When SpaceX filed an FCC application earlier this year proposing to launch a million satellite data centers into orbit, the company argued the project would have no meaningful environmental impact. On SpaceX’s website, Elon Musk made the case for space-based AI infrastructure in simpler terms: “It’s always sunny in space,” he wrote, arguing that orbital data centers are “obviously the only way to scale.”
When SpaceX filed an FCC application earlier this year to launch a million satellite data centers into space, the company said that the plan wouldn’t have any environmental impact.
But researchers say the climate calculus is far more complicated than that.
Yes, orbital data centers could theoretically run around the clock on solar power. But the tradeoffs extend far beyond electricity consumption. “The social and environmental consequences are far greater than what we’re currently looking at with Earth-based alternatives,” says Peter Howson, a researcher at Northumbria University who recently authored a paper examining the risks and challenges of space-based computing infrastructure.
First, the emissions from each rocket launch are large—a single SpaceX Starship launch burns around a kiloton of liquid methane and produces as much climate pollution as a small city does in a year. Black soot emitted from rockets is long-lasting in the upper atmosphere and can cause significantly more global warming than the same pollution on the ground. “Soot that comes out of the tailpipe in a car normally lasts maybe a few weeks in the lower atmosphere,” Howson says. “But when you put it into the upper atmosphere, it could stay there for years.” Water vapor emissions also act as a potent greenhouse gas.

What the exercise asks. In the article on orbital data centers, rewrite the paragraph beginning "First, the emissions from each rocket launch" as a short bulleted list that keeps its main facts. You won't need the records for this.

Data section.
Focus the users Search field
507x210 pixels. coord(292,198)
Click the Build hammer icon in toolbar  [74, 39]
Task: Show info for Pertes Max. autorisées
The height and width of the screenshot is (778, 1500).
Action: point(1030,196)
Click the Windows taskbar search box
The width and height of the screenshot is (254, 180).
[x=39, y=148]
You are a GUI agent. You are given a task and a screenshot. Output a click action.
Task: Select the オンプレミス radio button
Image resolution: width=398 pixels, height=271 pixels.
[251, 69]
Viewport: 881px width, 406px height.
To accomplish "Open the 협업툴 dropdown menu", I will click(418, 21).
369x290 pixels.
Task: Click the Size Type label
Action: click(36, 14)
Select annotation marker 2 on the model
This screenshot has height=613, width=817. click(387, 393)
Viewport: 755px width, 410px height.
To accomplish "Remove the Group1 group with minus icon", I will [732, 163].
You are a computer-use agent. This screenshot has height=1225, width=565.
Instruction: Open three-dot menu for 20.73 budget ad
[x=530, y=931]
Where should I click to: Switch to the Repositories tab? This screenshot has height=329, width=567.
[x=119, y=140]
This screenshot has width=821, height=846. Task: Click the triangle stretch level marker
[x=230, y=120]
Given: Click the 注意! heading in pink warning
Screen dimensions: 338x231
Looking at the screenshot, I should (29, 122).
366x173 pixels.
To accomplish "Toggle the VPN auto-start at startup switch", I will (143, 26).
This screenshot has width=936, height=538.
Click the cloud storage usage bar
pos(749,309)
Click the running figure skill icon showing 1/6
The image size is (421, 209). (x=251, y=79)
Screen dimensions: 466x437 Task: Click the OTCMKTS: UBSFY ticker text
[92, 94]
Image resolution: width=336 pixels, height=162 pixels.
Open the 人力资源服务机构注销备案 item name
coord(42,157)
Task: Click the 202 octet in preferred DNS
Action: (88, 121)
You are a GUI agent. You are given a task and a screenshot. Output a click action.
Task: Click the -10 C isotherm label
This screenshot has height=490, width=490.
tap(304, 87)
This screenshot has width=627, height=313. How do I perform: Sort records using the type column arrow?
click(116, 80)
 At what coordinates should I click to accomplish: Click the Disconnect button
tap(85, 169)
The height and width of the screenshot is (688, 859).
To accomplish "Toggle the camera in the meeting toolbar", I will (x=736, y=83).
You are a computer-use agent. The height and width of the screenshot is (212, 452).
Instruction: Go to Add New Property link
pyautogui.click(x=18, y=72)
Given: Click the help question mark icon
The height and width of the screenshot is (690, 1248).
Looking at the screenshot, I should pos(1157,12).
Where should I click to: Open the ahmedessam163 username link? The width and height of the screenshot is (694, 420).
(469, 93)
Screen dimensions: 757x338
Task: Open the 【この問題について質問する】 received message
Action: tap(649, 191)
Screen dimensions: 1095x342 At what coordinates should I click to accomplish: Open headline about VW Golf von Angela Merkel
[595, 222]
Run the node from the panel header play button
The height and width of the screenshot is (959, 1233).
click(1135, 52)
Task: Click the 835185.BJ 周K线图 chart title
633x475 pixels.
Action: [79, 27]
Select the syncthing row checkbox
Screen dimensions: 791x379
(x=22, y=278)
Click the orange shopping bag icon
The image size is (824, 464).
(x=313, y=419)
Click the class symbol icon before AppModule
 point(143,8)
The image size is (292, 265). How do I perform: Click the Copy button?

Problem solution.
- Each rocket launch produces large emissions.
- A single SpaceX Starship launch burns about a kiloton of liquid methane and gives off as much climate pollution as a small city does in a year.
- Black soot from rockets lasts a long time in the upper atmosphere and can cause much more warming than the same pollution on the ground.
- Howson says car soot usually lasts a few weeks in the lower atmosphere, but soot in the upper atmosphere could stay for years.
- Water vapor from launches is also a strong greenhouse gas.